Nov 30 (Reuters) - Credit Suisse shares and bonds took another hit on Wednesday in a sign the embattled Swiss bank is struggling to regain investor confidence ahead of a planned $2.4 billion fundraising to help pay for a major overhaul.

After opening higher, the shares tumbled more than 1.5% to a new record low in their ninth straight session in the red. The stock has lost more than 66% since the start of the year.

Credit Suisse rights for its 2.24 billion Swiss francs ($2.4 billion) share issue were down 3%, having reversed initial gains. This came on top of a 30% tumble on Tuesday.

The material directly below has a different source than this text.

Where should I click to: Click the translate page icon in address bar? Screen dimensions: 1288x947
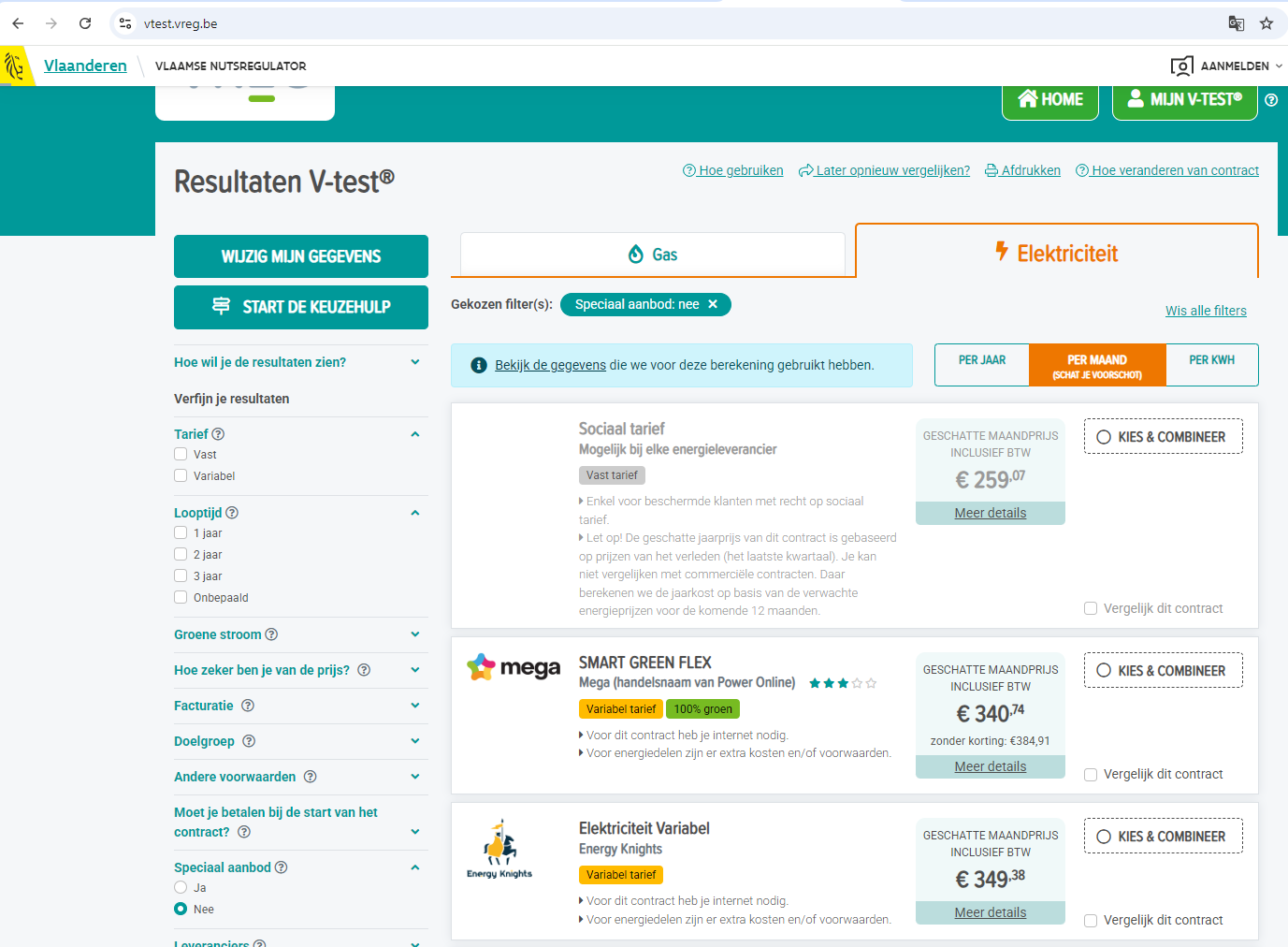(1236, 23)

The bank's bonds were also under pressure, with additional tier 1 dollar bonds down as much as 2.7 cents and many sinking below the levels seen during a sell off in the bank's shares and bonds in early October, Tradeweb data showed.

The share issue, part of a broader capital raising worth 4 billion francs, which got shareholder approval last week, aims to help to fund Credit Suisse's recovery from the biggest crisis in its 166-year history.

Switzerland's second-largest bank last week flagged that it was on course for a pre-tax loss of up to 1.5 billion Swiss francs in the fourth quarter, and revealed that wealthy clients had made hefty withdrawals.

"Investor confidence has not been restored yet," said Joost Beaumont, head of bank research at ABN Amro.

"The bonds had a little rebound when the strategic review was announced, but it is still a difficult story, with question marks on the execution of the strategic review," he added.

The cost of insuring exposure to Credit Suisse debt meanwhile hit a record high of 409 basis points (bps) at the open, up 2 bps on the day, according to S&P Global Market Intelligence. Credit Suisse credit default swaps had started the year at 57 bps.

The euro-denominated bond issued by Credit Suisse's holding company in mid November at a record coupon of 7.75% also declined and is currently quoted below par price at 99 cents. The bond's price was as high as 103 cents on 22 November.

The bank had also revealed in an official filing for a capital increase that the U.S. Federal Reserve had said it intended to pursue an investigation of Credit Suisse over collapsed U.S. investment firm Archegos.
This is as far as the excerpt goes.